**Given exercise:** For the abstract below on a numerical method and the Cox-Ingersoll-Ross model, state whether each statement agrees with it: (a) an Uncertain Differential Equation is driven by Liu's canonical process; (b) the analytic solution of a UDE has always been easy to obtain; (c) the CIR model is widely used in finance to model exchange rates. Answer yes or no for each and quote the deciding words.

**Selected text:**
= = = =

Improved Predictor Corrector Scheme for Solving Cox-Inegrsoll-Ross Interest Rate Model: A Comprehensive Analysis and Applications in Financial Modeling
Abstract
An Uncertain Differential Equation (UDE) is a type of differential equation driven by Liu’s canonical process. It has always been a tough problem to obtain the analytic solution of UDE. In this paper, we study a new numerical method for solving UDEs: the Improved Predictor-Corrector (IPC). Also, we translate a UDE into a system of ODEs using the concept of an α-path, which is a certain type of function. Moreover, the convergence and stability of the IPC method are detailed. This method has many applications in Financial mathematics from a numerical perspective. Furthermore, this research comprehensively analyzes the Cox-Ingersoll-Ross (CIR) interest rate model and explores its application in financial modeling. The CIR model is widely used in finance to model interest rates and has proven to be a valuable tool for understanding and predicting interest rate dynamics. Through comprehensive analysis and exploration of the interest rate model, the CIR aims to deepen understanding of interest rates, examine its application across various financial contexts, and provide deeper insight into the crucial role of interest rates in effective financial decision-making. Finally, we present various examples to show our assertions.

= = = =

**Source data:**
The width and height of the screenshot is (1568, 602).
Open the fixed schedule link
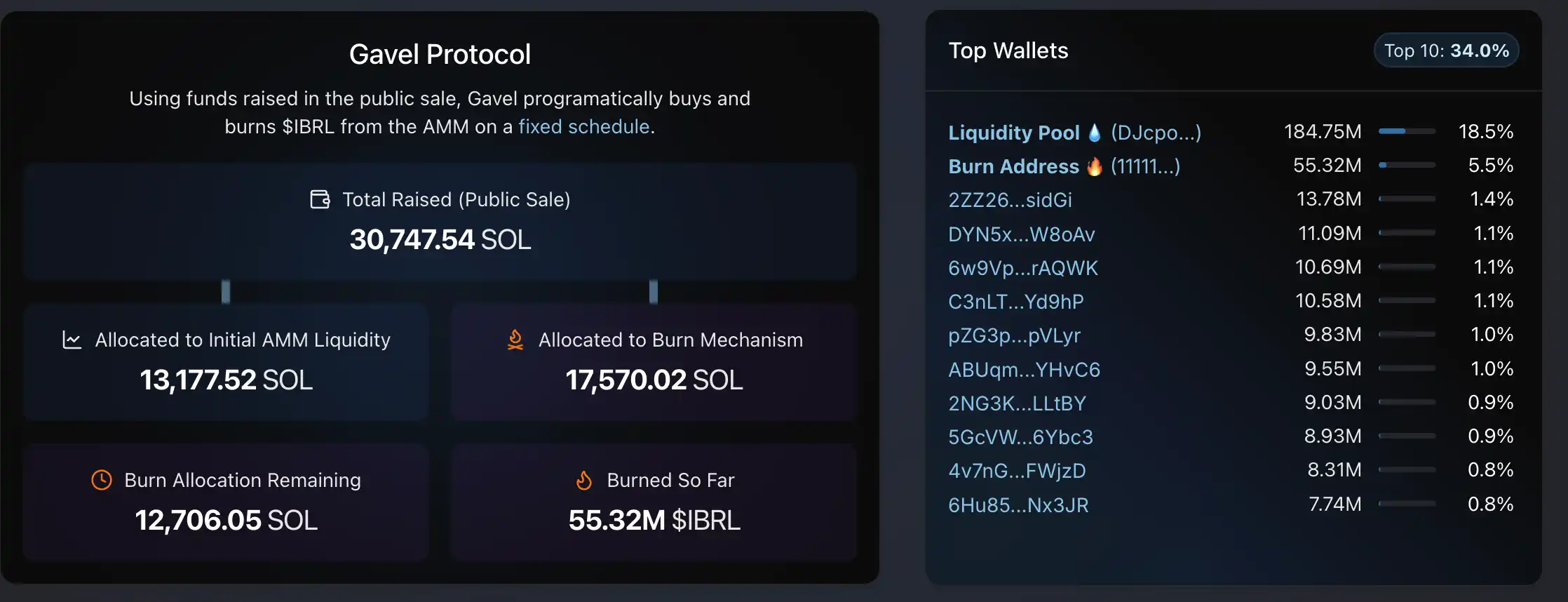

= = = =

**Answer in full:**
(a) Yes: "An Uncertain Differential Equation (UDE) is a type of differential equation driven by Liu’s canonical process."
(b) No: "It has always been a tough problem to obtain the analytic solution of UDE."
(c) No: "The CIR model is widely used in finance to model interest rates"